On the other hand, a decisive Iraqi victory would contribute little to stability, provoking problems not merely for the more moderate Arab states but exacerbating the rivalry between Syria and Iraq, Syria has been supporting the Iranians, not only because that a majority of Iraq's population is Shiite.

The greatest danger-and one which most worries the Gulf states-is that, as the war moves toward a climax, the escalation of violence might lead to reckless and even suicidal measures. Thus, Iran might, in desperation, try to carry out its threat to close the Straits of Hormuz, or at least discourage oil traffic in the Gulf while fanatical Iranian elements might bomb the Saudi oil fields which lie exposed and basically defenseless.

Realistically, there is little we can do to affect the fighting and the only prudent course for America is, for the moment, to remain neutral and await developments. There are, of course, rumors that the United States may be tilting toward Iraq, presumably from a desire to create unease in Damascus. If true, such action, in the long term, could prove extremely shortsighted. With 40 million people and a location on the eastern littoral of the Gulf, Iran is a country of extraordinary strategic importance. Today the Soviet Union has little influence in Tehran, but the Ayatollah will not live forever-although his elder brother is 96-and were we to appear to take sides, we might very well prejudice relations with some future Iranian government. After all, even the anti-Khomeini elements in Iran are strongly nationalistic.

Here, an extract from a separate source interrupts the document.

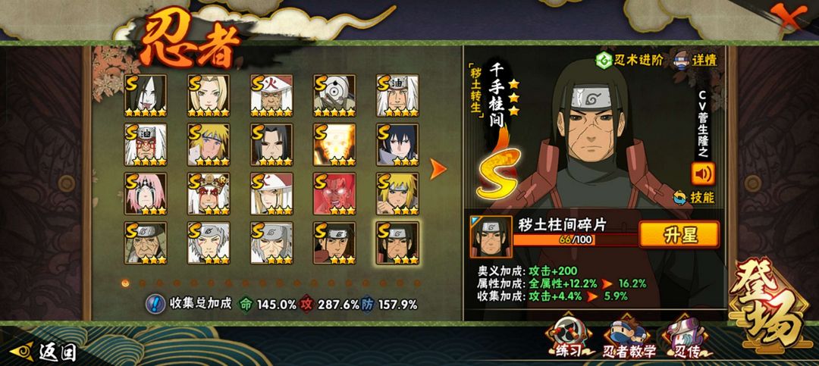Viewport: 819px width, 366px height.
Task: Select the first page indicator dot
Action: [x=125, y=283]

If we can do nothing effective about the Iran-Iraq war except hold a watching brief, that is not the case with the Arab-Israeli conflict. Yet any effective initiative will require something more than words. On September 1, 1982, President Reagan made a much-heralded speech in an effort to restore momentum to what is called, with more hope than confidence, "the peace process." But, as so often happens, the administration confused rhetoric with action. Israel flatly rejected the peace proposals and intensified its construction of settlements. Yet the United States did not respond. Now, as long as the Israelis continue to preempt the land and water supply of the West Bank and the United States continues to subsidize that process, I see little chance that any Arab state will put such trust in American intentions as to risk an offer of serious negotiations.

Politics is, of course, tolerant of concealed contradictions but, in our policy toward Israel, no one any longer bothers to conceal them. Israel's settlements program costs us an estimated $200 million a year, and without America's subsidy it could never continue, for Israel's economy is a total shambles. American policy will appear hypocritical as long as we make speeches urging a Middle East peace, yet persist in paying Israel to frustrate that objective.

I have sought to concentrate.my remarks on Lebanon because it seems one more example of a tendency all too apparent in American diplomacy-the the temptation to chase rabbits that lead us far off course from our main objectives. We tend too often to become so intensely preoccupied in the chase that we confuse an obsession with a policy.

So let me conclude my comments on Lebanon with a nursery rhyme, since we have approached the Lebanese adventure with a wide-eyed innocence not normally achieved by adults. The rhyme I have in mind is one that amused me a half century ago, and which beguiled English children long before that.

The good old Duke of York,

He had ten thousand men.

He marched them up to the top of the hill,

And he marched them down again.

As many of you will recall, the old Duke of York, who was the second eldest son of George the Third, was not regarded in his day as very bright. But there was still something to be said for him. He knew when he marched up the hill why he was going there, and he recognized when he got to the top that he was in an untenable situation, so he marched his troops back down again. And finally, when he reached bottom, he knew where he had been and why he had gone there.

It is too bad that the old Duke is not around today. Our government certainly could use his help.